Last month, media outlets reported that 820 children, birth to five years of age, who were living in New York City’s public housing units tested positive for elevated exposure to lead during a five-year span. According to these published reports, that number grossly exceeds the city’s original claims that only nineteen children living in New York City Housing Authority (NYCHA) developments had tested positive for elevated lead levels over an even longer, ten-year, period.
However, city officials have now alleged these reports are misconstrued and the information is inaccurate. City Hall said it never claimed those nineteen children were the only one who had tested positive for elevated levels. What’s more, the city said that, in following with the recommendations provided by the Centers for Disease Control and Prevention, since 2012, it has made sure to notify a child’s family and health care provider if he or she has tested positive for lead levels of five micrograms per deciliter of blood and above. It has also conducted home visits for levels of 10 micrograms per deciliter of blood per recommendations. The reports indicate the city only considered children with levels higher than 10 micrograms per deciliter of blood at risk.

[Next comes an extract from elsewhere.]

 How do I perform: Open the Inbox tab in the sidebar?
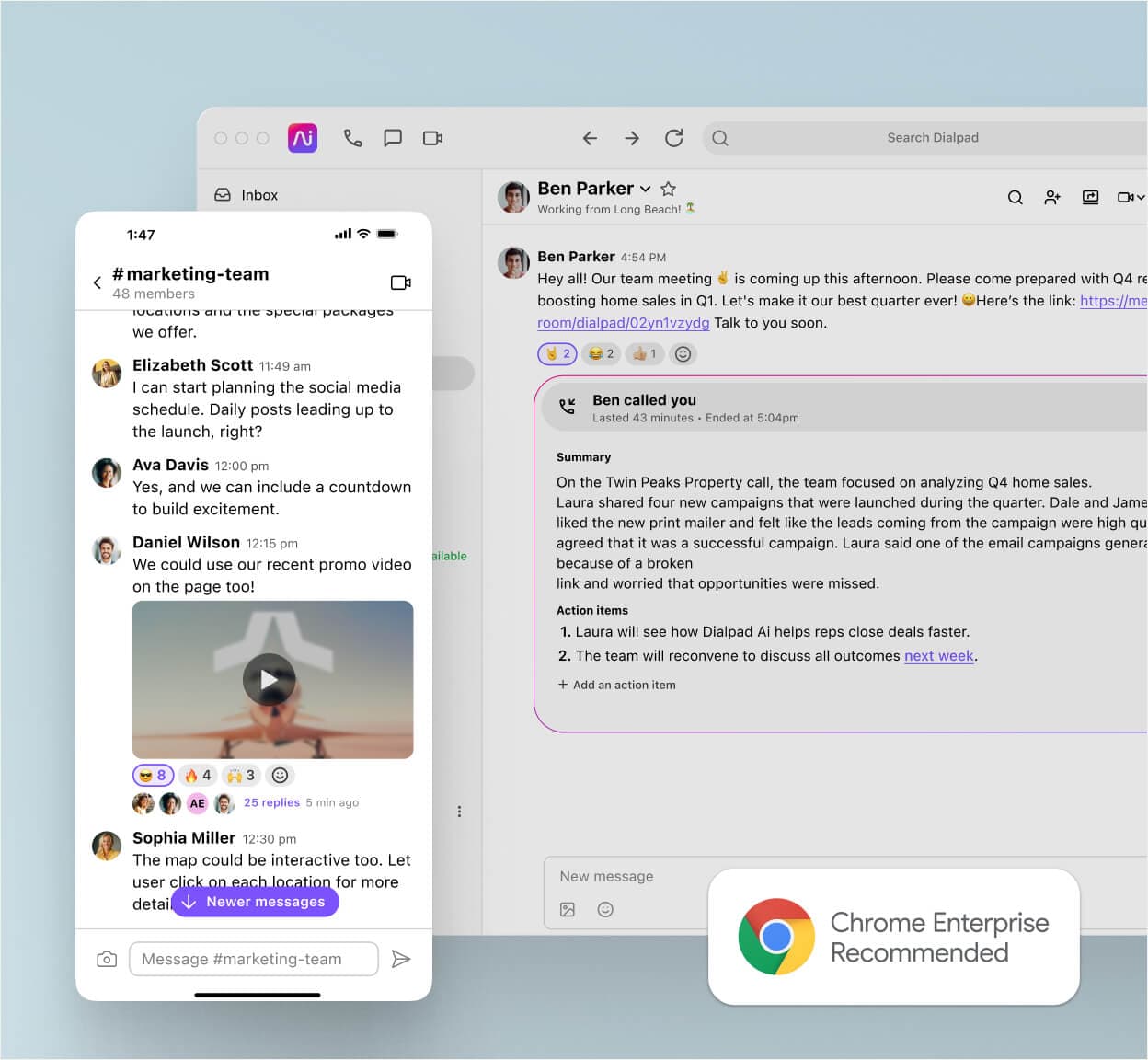tap(248, 194)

Mayor Bill de Blasio announced NYC would invest $10 million to make it one of the first cities nationwide to conduct free home inspections for all children with lead levels of 5 micrograms per deciliter of blood and higher. This announcement comes after a press conference at which he also indicated the public housing problems, “reflect management dysfunction and organizational failure, including a culture where spin is often rewarded, and accountability often does not exist.”
The conference was held in response to federal government accusations that officials of the New York City housing authority long covered up some major safety issues, as well engaged in systematic misconduct, lying, manipulation, and indifference in its management of the state’s public housing. The federal complaint traced a pattern of officials falsely telling federal regulators that lead paint inspections had been done when they had not been since at least 2010, and therefore, increasing risk of exposure. At the time, Mayor de Blasio made reference to “decades of divestment by the federal and state governments and decades of neglect by New York City government” that had pushed the housing authority “to the brink.”
City Comptroller Scott Stringer stated his office would launch an investigation into the City’s procedures for addressing lead poisoning. “This deception must end today. It is horrifying that the Department of Health kept this information under wraps and it is outrageous that the City continues to justify and minimize this scandal,” Stringer said.
A spokesperson for City Hall responded to Stringer’s comments, “The Comptroller seems to be reacting to a tabloid headline instead of concrete public health evidence. The Centers for Disease Control guidance is clear, and the Health Department has always followed it. The reason we are now going above and beyond these guidelines is because the City has had dramatic success in reducing childhood lead exposure.”